§ **Directions for this task**:
All records need to be reproduced exactly. Keep every word as it is.

Stored data:
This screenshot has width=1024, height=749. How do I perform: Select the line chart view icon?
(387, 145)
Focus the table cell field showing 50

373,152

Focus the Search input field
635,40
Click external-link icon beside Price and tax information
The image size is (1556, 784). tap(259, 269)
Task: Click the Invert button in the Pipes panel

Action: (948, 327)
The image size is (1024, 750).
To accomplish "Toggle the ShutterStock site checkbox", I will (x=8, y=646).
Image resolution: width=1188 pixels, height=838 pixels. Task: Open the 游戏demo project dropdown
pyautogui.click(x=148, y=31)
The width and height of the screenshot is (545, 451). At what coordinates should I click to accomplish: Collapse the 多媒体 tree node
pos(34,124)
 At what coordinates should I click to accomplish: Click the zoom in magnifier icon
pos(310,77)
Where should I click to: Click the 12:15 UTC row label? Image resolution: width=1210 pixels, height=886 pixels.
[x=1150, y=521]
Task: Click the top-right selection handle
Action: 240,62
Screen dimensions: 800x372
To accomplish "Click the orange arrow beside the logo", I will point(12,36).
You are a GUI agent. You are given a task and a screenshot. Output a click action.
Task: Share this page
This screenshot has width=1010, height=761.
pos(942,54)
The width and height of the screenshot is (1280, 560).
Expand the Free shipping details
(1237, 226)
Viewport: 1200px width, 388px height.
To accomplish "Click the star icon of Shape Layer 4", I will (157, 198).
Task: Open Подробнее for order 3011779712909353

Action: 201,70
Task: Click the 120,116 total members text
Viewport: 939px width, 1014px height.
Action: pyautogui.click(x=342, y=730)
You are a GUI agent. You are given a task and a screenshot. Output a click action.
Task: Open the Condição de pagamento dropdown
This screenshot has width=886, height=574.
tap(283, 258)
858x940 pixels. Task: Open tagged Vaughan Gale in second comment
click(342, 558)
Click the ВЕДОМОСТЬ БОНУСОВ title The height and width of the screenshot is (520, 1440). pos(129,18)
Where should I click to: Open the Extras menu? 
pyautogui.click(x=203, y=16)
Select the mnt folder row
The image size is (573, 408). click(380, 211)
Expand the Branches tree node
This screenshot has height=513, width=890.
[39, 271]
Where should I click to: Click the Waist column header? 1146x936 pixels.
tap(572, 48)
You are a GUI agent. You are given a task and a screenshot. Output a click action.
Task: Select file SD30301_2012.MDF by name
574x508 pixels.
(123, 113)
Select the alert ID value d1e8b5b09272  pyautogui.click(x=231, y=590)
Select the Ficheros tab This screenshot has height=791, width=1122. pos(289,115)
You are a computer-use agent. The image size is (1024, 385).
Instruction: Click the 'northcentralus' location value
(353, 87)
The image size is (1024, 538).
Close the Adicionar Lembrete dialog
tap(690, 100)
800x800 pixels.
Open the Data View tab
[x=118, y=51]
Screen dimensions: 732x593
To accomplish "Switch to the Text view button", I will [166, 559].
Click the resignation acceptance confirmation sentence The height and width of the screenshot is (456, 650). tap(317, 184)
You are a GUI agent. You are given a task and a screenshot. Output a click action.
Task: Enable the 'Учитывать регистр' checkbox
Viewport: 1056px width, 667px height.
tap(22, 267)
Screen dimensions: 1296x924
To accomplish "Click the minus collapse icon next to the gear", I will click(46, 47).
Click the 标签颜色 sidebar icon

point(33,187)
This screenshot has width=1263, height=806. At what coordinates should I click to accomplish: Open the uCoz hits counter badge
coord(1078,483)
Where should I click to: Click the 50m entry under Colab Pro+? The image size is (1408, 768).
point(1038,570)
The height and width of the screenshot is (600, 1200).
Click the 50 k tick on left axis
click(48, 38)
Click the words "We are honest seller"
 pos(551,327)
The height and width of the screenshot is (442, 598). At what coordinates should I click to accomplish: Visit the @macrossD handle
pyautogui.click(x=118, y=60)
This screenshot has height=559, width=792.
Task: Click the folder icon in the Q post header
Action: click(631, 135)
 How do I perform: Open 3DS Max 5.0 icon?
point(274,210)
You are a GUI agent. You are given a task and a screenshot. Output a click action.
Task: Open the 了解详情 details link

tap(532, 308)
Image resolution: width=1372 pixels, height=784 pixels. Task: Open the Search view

§ **Answer to this task**:
This screenshot has width=1024, height=749. How do I perform: Select the line chart view icon?
(387, 145)
Focus the table cell field showing 50

373,152

Focus the Search input field
635,40
Click external-link icon beside Price and tax information
The image size is (1556, 784). tap(259, 269)
Task: Click the Invert button in the Pipes panel

Action: (948, 327)
The image size is (1024, 750).
To accomplish "Toggle the ShutterStock site checkbox", I will (x=8, y=646).
Image resolution: width=1188 pixels, height=838 pixels. Task: Open the 游戏demo project dropdown
pyautogui.click(x=148, y=31)
The width and height of the screenshot is (545, 451). At what coordinates should I click to accomplish: Collapse the 多媒体 tree node
pos(34,124)
 At what coordinates should I click to accomplish: Click the zoom in magnifier icon
pos(310,77)
Where should I click to: Click the 12:15 UTC row label? Image resolution: width=1210 pixels, height=886 pixels.
[x=1150, y=521]
Task: Click the top-right selection handle
Action: 240,62
Screen dimensions: 800x372
To accomplish "Click the orange arrow beside the logo", I will point(12,36).
You are a GUI agent. You are given a task and a screenshot. Output a click action.
Task: Share this page
This screenshot has width=1010, height=761.
pos(942,54)
The width and height of the screenshot is (1280, 560).
Expand the Free shipping details
(1237, 226)
Viewport: 1200px width, 388px height.
To accomplish "Click the star icon of Shape Layer 4", I will (157, 198).
Task: Open Подробнее for order 3011779712909353

Action: 201,70
Task: Click the 120,116 total members text
Viewport: 939px width, 1014px height.
Action: pyautogui.click(x=342, y=730)
You are a GUI agent. You are given a task and a screenshot. Output a click action.
Task: Open the Condição de pagamento dropdown
This screenshot has width=886, height=574.
tap(283, 258)
858x940 pixels. Task: Open tagged Vaughan Gale in second comment
click(342, 558)
Click the ВЕДОМОСТЬ БОНУСОВ title The height and width of the screenshot is (520, 1440). pos(129,18)
Where should I click to: Open the Extras menu? 
pyautogui.click(x=203, y=16)
Select the mnt folder row
The image size is (573, 408). click(380, 211)
Expand the Branches tree node
This screenshot has height=513, width=890.
[39, 271]
Where should I click to: Click the Waist column header? 1146x936 pixels.
tap(572, 48)
You are a GUI agent. You are given a task and a screenshot. Output a click action.
Task: Select file SD30301_2012.MDF by name
574x508 pixels.
(123, 113)
Select the alert ID value d1e8b5b09272  pyautogui.click(x=231, y=590)
Select the Ficheros tab This screenshot has height=791, width=1122. pos(289,115)
You are a computer-use agent. The image size is (1024, 385).
Instruction: Click the 'northcentralus' location value
(353, 87)
The image size is (1024, 538).
Close the Adicionar Lembrete dialog
tap(690, 100)
800x800 pixels.
Open the Data View tab
[x=118, y=51]
Screen dimensions: 732x593
To accomplish "Switch to the Text view button", I will [166, 559].
Click the resignation acceptance confirmation sentence The height and width of the screenshot is (456, 650). tap(317, 184)
You are a GUI agent. You are given a task and a screenshot. Output a click action.
Task: Enable the 'Учитывать регистр' checkbox
Viewport: 1056px width, 667px height.
tap(22, 267)
Screen dimensions: 1296x924
To accomplish "Click the minus collapse icon next to the gear", I will click(46, 47).
Click the 标签颜色 sidebar icon

point(33,187)
This screenshot has width=1263, height=806. At what coordinates should I click to accomplish: Open the uCoz hits counter badge
coord(1078,483)
Where should I click to: Click the 50m entry under Colab Pro+? The image size is (1408, 768).
point(1038,570)
The height and width of the screenshot is (600, 1200).
Click the 50 k tick on left axis
click(48, 38)
Click the words "We are honest seller"
 pos(551,327)
The height and width of the screenshot is (442, 598). At what coordinates should I click to accomplish: Visit the @macrossD handle
pyautogui.click(x=118, y=60)
This screenshot has height=559, width=792.
Task: Click the folder icon in the Q post header
Action: click(631, 135)
 How do I perform: Open 3DS Max 5.0 icon?
point(274,210)
You are a GUI agent. You are given a task and a screenshot. Output a click action.
Task: Open the 了解详情 details link

tap(532, 308)
Image resolution: width=1372 pixels, height=784 pixels. Task: Open the Search view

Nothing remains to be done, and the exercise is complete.